Input data:

-- Opening Marker --

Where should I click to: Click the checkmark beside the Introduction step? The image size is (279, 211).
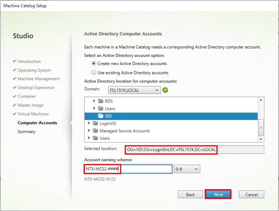tap(14, 61)
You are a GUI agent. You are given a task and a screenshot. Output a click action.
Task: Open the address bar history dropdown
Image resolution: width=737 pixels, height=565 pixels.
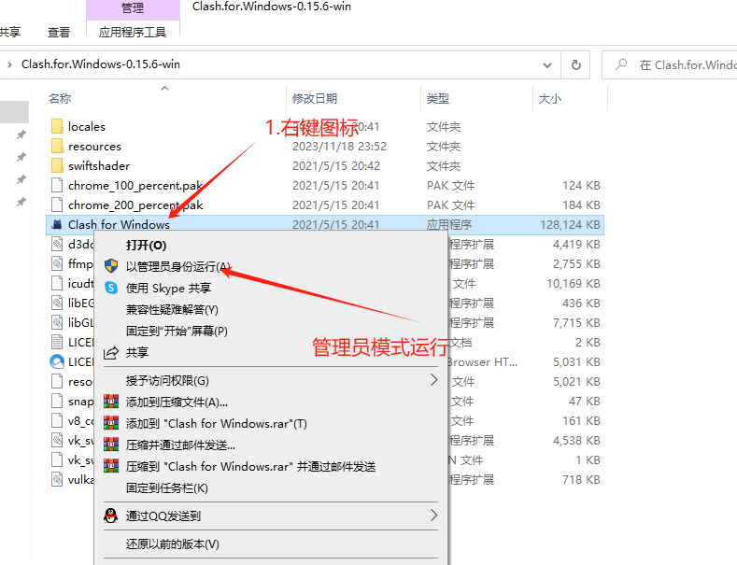point(547,65)
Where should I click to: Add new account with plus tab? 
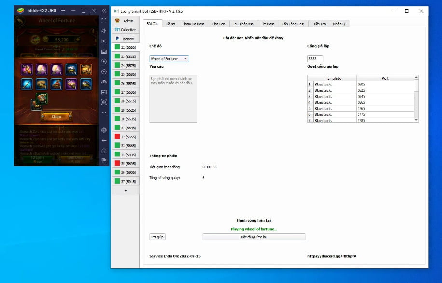point(126,190)
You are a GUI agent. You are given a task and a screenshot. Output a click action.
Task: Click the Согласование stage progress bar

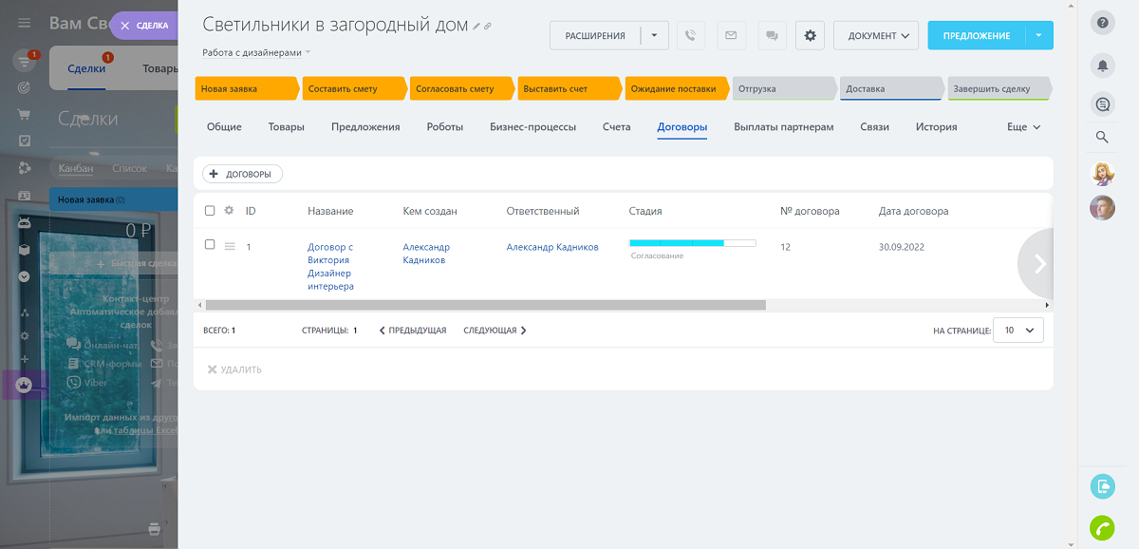(692, 243)
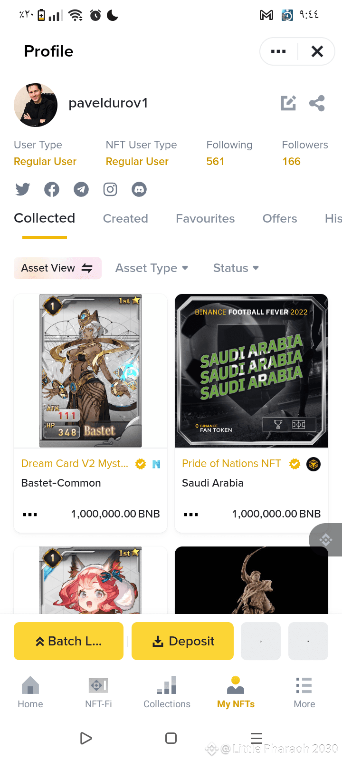Open options menu on Saudi Arabia card

[191, 514]
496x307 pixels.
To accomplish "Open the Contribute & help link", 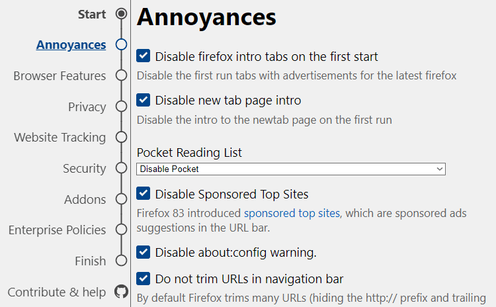I will [x=57, y=292].
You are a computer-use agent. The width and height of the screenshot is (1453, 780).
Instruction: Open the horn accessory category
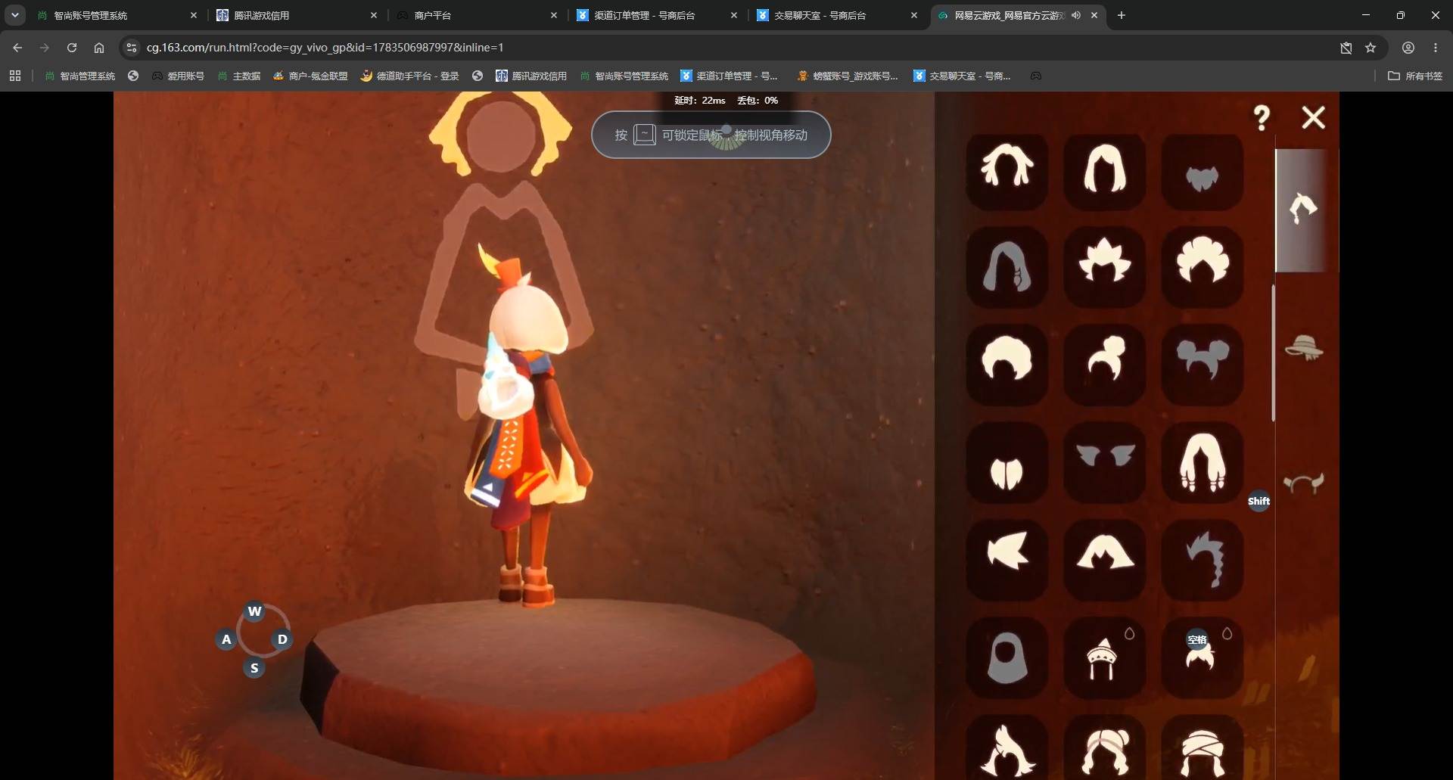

-- Closing Marker --

Exercise aim:
Leaving out all pictures, retype exactly the lines that run from the one containing "You are a computer-use" through the last line of the material.

Output for this task:
You are a computer-use agent. The width and height of the screenshot is (1453, 780).
Instruction: Open the horn accessory category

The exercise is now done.